Don’t focus on HOW you say your lines. Focus on WHY you say your lines.
Once you understand your character’s “why”, you will naturally emphasize words based on that “why”
(by Tonya Tannenbaum)
Actors should not focus on how they say their lines. They should, instead, focus on why they say their lines.
Many beginning actors obsess over emphasizing certain words in the sides or script. They underline certain words to emphasize and are careful to stress those words during the audition (or performance), hoping that it will bring about a stronger performance in the audition room. In fact, all it usually does is cause the actor to sound inauthentic, as they place an unnatural emphasis on this word or that word. While they obsess over these words, they tend to lose their focus on the overall performance and how they feel in the moment.
For example, here’s an experiment to try.
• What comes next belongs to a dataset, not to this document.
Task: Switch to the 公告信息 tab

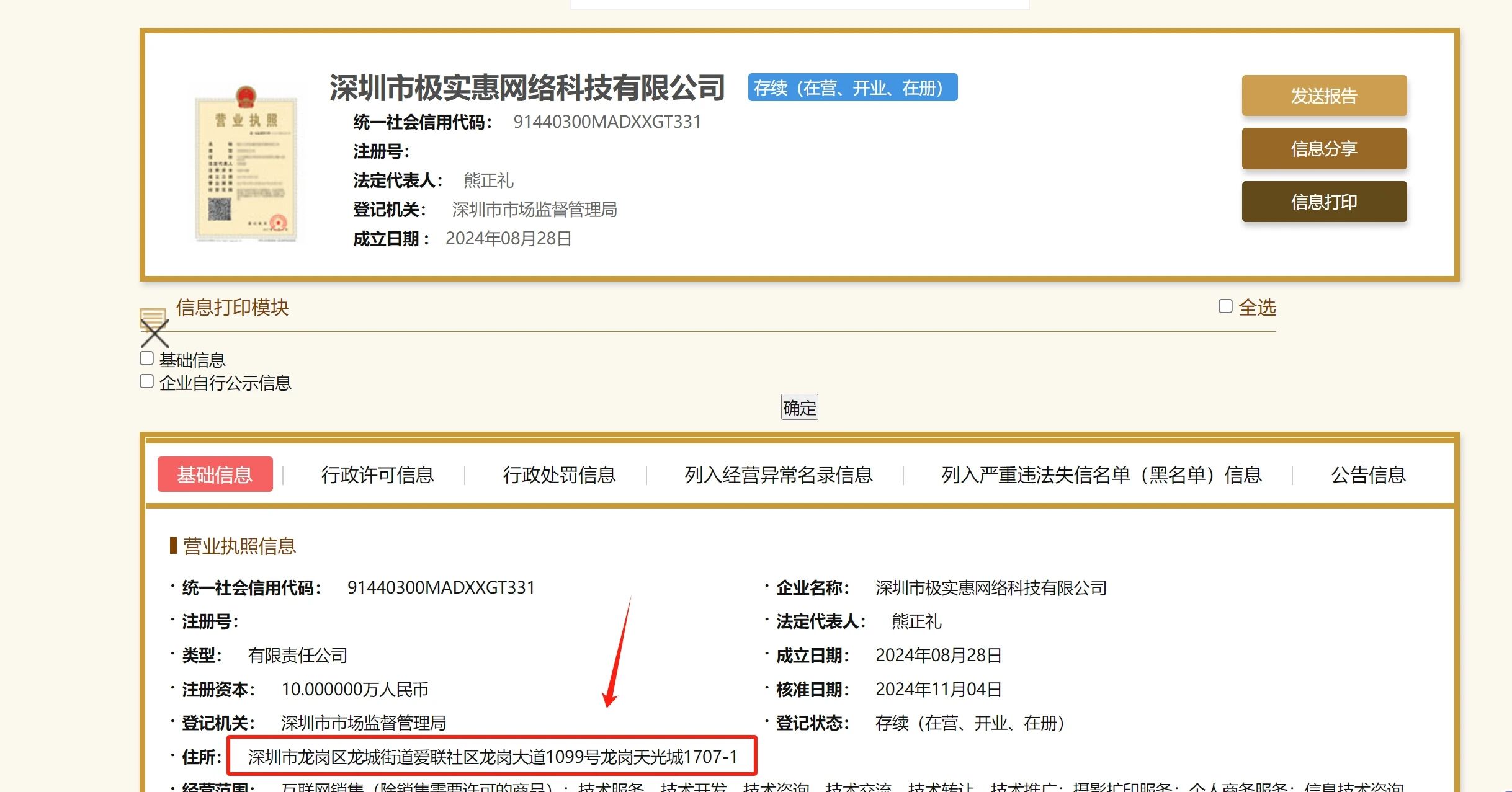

In a real-life conversation, try to pick out words to emphasize before you say them. In other words, think about the next sentence you are about to say, pick out the word you find most “important” and say it with emphasis. What you will likely find is that, while you obsessed over your next sentence and over the “important” word, you lost the natural flow of the conversation. You lost your ability to “live in the moment” and lost your connection with your conversation partner.
Art is supposed to be an imitation of life. If it doesn’t make sense in real life, it also likely doesn’t make sense in art. If it doesn’t make sense in a normal conversation, it also doesn’t make sense in a make-believe conversation.
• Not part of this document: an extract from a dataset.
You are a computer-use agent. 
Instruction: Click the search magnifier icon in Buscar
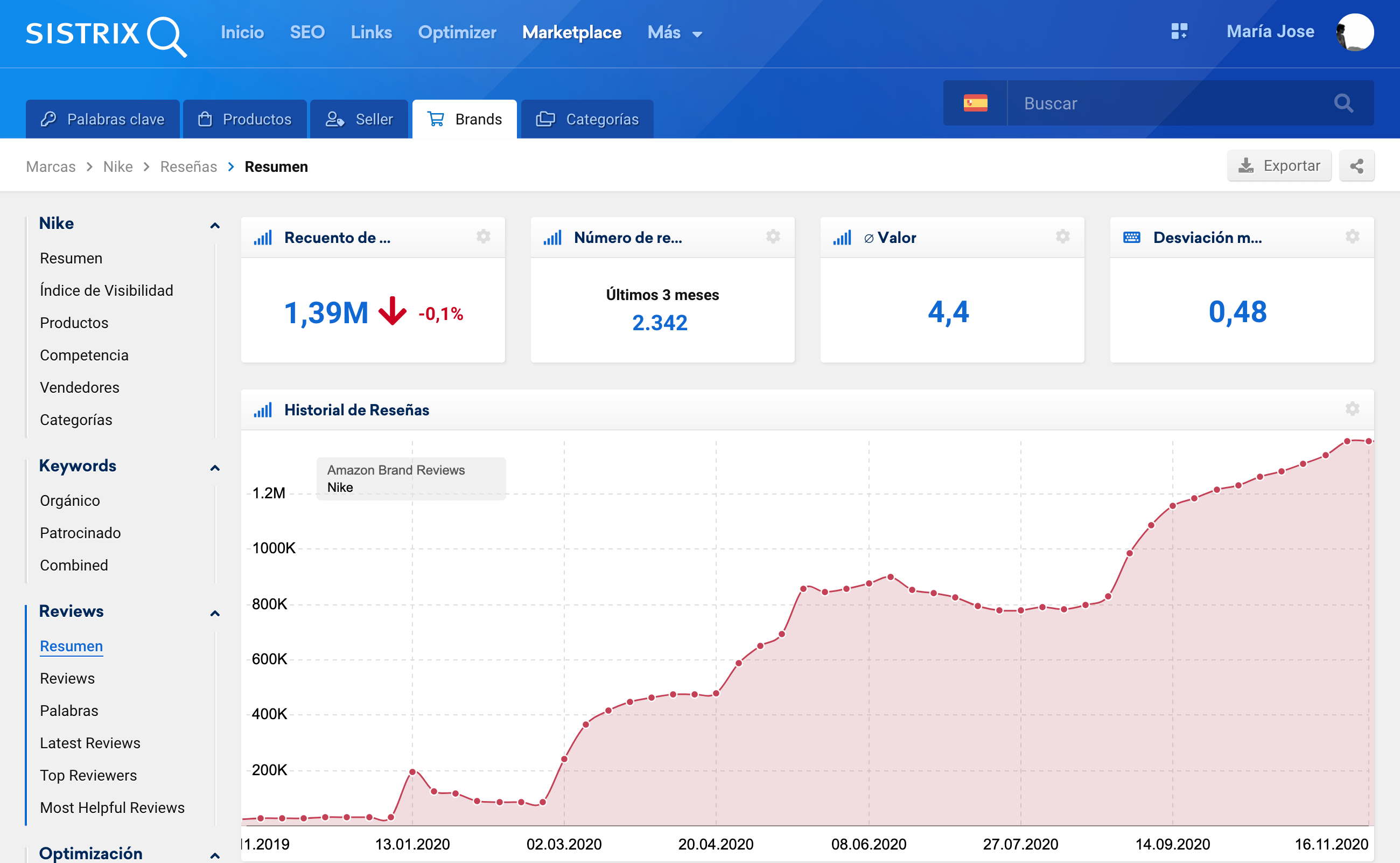pyautogui.click(x=1343, y=103)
Rather than picking out words to emphasize, allow your character choices to dictate how the character says their lines. In other words, don’t focus on HOW you say your lines. Focus on WHY you say your lines.
Focus on what the words mean to your character and why they are important for your character to say at that time. Focus on why your character is saying what they’re saying, why they’re reacting the way they are reacting, why they are feeling what they are feeling. This requires understanding the character’s backstory and making strong character choices as you build your character.
Once you understand your character’s “why”, you will naturally emphasize words based on that “why” and based on other character’s reactions to your “why”.